All societies are different. The tenants at 458 at one time formed a kind of family, and to some extent that relationship continues, as far as the two of you are concerned, with Ann and Leonard. You remember past tenants together as people recall distant or dead family members. And in particular you chose the conditions of the flood and took part in a joint history.

To some extent you all have characteristics that are similar, while of course there are differences. In one way or another, however, you have not accepted the traditional social roles. Neither Ann or Leonard married. You married, but not at the usual age—later. You did not have children. Leonard and Ann also have a certain stubborn independence. When they look at your relationship with Ruburt they still assure themselves that it is after all not the traditional marriage.

I will at some time go into the reasons why all of you chose that house and the flood situation, for it fit into your joint and private purposes. The Walls were also involved. They served as house parents to some degree.

[... 9 paragraphs ...]

(10:16.) You had excelled, as he had, in all areas of that experience—as warriors, religious leaders, chieftains. In this life, therefore, you always felt sorry for those you felt could not achieve, and often held back your own abilities or criticisms for that reason.

[... 3 paragraphs ...]

All of that occurred in the background in which you chose an artistic ability that did not fit into the accepted male role, and Ruburt possessed a drive that did not fit the feminine picture, either. You quite concurred with the attitudes involved. Each of you dislike fanatics because you were once so fanatical.

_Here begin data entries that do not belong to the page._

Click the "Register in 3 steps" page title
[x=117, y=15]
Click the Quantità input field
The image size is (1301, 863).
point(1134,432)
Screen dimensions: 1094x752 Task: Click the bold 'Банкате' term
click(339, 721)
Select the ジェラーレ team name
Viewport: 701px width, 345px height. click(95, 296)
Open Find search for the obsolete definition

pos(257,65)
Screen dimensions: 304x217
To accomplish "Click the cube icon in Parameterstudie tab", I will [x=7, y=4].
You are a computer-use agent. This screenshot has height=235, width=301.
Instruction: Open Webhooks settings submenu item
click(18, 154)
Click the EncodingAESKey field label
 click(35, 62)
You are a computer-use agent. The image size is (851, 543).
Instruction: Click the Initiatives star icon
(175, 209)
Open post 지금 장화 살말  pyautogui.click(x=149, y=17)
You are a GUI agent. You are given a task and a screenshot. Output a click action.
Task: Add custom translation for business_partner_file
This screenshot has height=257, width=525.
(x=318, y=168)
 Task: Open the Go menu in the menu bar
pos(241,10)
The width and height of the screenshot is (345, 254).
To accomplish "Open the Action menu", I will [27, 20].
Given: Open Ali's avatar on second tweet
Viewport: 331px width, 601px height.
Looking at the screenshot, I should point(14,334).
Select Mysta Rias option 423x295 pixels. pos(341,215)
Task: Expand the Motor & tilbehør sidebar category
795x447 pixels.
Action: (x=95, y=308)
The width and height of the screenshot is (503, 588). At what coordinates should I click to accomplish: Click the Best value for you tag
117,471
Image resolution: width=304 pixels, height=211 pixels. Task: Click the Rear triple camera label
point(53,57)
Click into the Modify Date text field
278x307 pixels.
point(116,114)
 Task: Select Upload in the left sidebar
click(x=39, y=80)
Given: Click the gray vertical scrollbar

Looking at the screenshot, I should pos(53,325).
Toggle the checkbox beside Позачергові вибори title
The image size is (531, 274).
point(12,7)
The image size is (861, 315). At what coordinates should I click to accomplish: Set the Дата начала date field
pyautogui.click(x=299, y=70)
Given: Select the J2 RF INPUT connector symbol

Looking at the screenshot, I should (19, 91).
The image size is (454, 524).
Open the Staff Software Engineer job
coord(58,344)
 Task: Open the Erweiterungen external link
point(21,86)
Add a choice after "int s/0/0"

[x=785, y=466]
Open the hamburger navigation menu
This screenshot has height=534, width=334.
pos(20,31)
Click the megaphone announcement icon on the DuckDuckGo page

Ruburt went to battle with all of his men, and only as he grew older did he begin to wonder at his own motives, or the beliefs that were the structure of his life.

[... 2 paragraphs ...]

Ruburt’s condition in late years would fluctuate. You would use it, the two of you, as a measuring yardstick: if he began to improve considerably enough, particularly a few years ago, you would instantly, Joseph, become negative and guarded. Instead of being thankful when he began to go out again, you became frightened, and felt that everyone noticed his condition. After all, the two of you rode horses at the head of the pack.

[... 3 paragraphs ...]

(10:40.) Give us a moment.... Partially it was the belief that women were more vulnerable, and the social conditions—Darwinian and Freudian concepts—that led him to accept that position, and all the material I have given fits in here. There was also the feeling that contemplation and action were self-contradictory.

[... 3 paragraphs ...]

In that life women were expected to be decorative, and most of all compliant, so in his relationship to you, when Ruburt felt decorative or compliant, he felt you would have no use for him. You each decided to have no children— you, of course, as well as Ruburt. Your children are the people you influence, help, and guide.

[... 15 paragraphs ...]

Above all, neither of you wanted the condition to worsen. That is where you drew the line. No condition is stable, but ever-changing. The entire system of beliefs was based upon, again, fear of the spontaneous self on both of your parts—fear that it would lead you where you did not want to go, as if you and it were separate things, or as if its intents were by nature so divorced from your own that you must set up barriers against its expression except in certain acceptable areas.